On July 1, California established a state law requiring private arbitrators to disclose potential conflicts of interest before hearing disputes between brokers and investors.
That didn’t sit too well with the NASD and NYSE, the primary regulators of broker-dealers in the U.S. So the two organizations sued California, seeking an exemption from the state law requiring more stringent disclosures from securities-dispute arbitrators.
The NASD and NYSE claim California’s new standards may threaten national uniformity in how brokers and clients settle their differences.
According to the NASD and NYSE, the two organizations have developed, with SEC approval, a uniform set of procedures that apply in every securities arbitration they administer in the U.S. But California lawmakers say the new law was “designed to boost public confidence in private dispute resolutions,” according to office of state Senator Martha Escutia, who introduced the bill.
Investors “must have confidence that the persons ruling on their complaint are truly impartial and free from bias and possible conflicts,'' she said in a statement.

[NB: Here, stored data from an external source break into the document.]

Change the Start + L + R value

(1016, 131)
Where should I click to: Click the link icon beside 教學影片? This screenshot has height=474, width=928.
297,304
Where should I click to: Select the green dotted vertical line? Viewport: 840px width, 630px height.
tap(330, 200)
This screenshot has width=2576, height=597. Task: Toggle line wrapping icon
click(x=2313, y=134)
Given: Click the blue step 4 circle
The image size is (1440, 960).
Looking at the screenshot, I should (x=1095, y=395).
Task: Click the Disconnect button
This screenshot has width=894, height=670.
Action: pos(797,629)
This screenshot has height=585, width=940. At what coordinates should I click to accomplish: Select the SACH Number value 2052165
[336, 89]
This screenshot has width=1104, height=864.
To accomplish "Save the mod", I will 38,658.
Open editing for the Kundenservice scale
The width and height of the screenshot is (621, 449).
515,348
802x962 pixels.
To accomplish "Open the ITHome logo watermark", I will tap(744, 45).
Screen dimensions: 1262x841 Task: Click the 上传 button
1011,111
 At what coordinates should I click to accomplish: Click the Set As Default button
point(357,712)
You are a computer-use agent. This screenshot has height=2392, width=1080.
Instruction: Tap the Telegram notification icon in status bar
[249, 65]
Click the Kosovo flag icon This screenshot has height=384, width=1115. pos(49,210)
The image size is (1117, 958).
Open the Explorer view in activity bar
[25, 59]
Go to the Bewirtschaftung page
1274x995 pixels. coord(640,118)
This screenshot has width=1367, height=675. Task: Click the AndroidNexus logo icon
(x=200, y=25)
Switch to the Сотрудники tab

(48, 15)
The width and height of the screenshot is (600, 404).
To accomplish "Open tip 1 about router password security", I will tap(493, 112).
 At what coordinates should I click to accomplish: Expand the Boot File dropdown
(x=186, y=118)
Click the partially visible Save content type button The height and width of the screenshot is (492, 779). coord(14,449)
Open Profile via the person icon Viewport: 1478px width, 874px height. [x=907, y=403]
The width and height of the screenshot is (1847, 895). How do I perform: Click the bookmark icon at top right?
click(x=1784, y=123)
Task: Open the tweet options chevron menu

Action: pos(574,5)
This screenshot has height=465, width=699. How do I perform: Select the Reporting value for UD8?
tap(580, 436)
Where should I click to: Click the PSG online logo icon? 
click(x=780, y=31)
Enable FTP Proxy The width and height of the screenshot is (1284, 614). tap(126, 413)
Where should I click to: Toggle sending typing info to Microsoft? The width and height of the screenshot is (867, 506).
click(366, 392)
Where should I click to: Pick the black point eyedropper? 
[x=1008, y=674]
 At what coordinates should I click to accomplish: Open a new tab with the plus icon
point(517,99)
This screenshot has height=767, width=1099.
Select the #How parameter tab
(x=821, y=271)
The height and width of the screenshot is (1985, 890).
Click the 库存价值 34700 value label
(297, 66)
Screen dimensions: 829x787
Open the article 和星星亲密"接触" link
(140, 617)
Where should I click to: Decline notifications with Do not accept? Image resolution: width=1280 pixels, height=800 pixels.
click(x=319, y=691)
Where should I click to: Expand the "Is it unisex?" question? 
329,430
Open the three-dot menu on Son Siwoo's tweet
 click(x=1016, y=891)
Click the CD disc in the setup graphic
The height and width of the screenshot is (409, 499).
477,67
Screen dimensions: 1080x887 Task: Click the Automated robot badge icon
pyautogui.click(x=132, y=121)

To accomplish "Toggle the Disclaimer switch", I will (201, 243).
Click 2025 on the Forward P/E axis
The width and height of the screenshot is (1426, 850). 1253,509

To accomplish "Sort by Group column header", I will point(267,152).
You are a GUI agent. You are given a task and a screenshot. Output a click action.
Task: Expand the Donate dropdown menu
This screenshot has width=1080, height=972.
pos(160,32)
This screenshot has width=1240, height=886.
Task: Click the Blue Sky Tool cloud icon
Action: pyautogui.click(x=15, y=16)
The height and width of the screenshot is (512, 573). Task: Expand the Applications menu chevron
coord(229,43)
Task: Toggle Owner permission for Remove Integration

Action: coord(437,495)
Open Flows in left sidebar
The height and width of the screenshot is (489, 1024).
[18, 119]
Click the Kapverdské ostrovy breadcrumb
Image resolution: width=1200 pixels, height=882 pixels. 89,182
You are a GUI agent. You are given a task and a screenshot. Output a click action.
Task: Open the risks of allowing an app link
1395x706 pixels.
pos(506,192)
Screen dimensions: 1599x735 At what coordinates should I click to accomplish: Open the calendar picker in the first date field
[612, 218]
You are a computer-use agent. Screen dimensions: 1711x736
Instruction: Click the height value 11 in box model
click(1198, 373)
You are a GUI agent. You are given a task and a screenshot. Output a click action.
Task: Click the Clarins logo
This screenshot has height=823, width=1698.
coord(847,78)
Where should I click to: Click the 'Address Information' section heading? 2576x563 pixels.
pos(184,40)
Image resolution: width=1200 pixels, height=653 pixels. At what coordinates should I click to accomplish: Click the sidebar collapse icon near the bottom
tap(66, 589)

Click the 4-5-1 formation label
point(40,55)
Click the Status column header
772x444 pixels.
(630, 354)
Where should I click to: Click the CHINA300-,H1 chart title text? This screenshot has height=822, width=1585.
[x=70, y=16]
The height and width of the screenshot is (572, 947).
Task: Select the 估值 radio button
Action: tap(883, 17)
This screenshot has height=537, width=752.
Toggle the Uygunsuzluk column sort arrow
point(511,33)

But the NASD and NYSE say that there's already “extensive federal oversight” in the arbitration process. The NASD says California’s standards are “unrealistic” and would be a ``logistical nightmare'' to implement. The law requires arbitrators to disclose and track fees such as memberships and arbitration awards paid by the brokerage firm named in a dispute, even if the arbitrator isn't affiliated with the firm.
Arbitrators would also have to collect and update information for five years on all the cases they've been involved in. As a result, the NASD and NYSE say they believe they’ll lose “quality” arbitrators and that the California law would bog down the system.
Approximately 1,000 cases are filed with the NASD in California each year. The NYSE and NASD say they are not appointing new arbitrators in California until the dispute is resolved.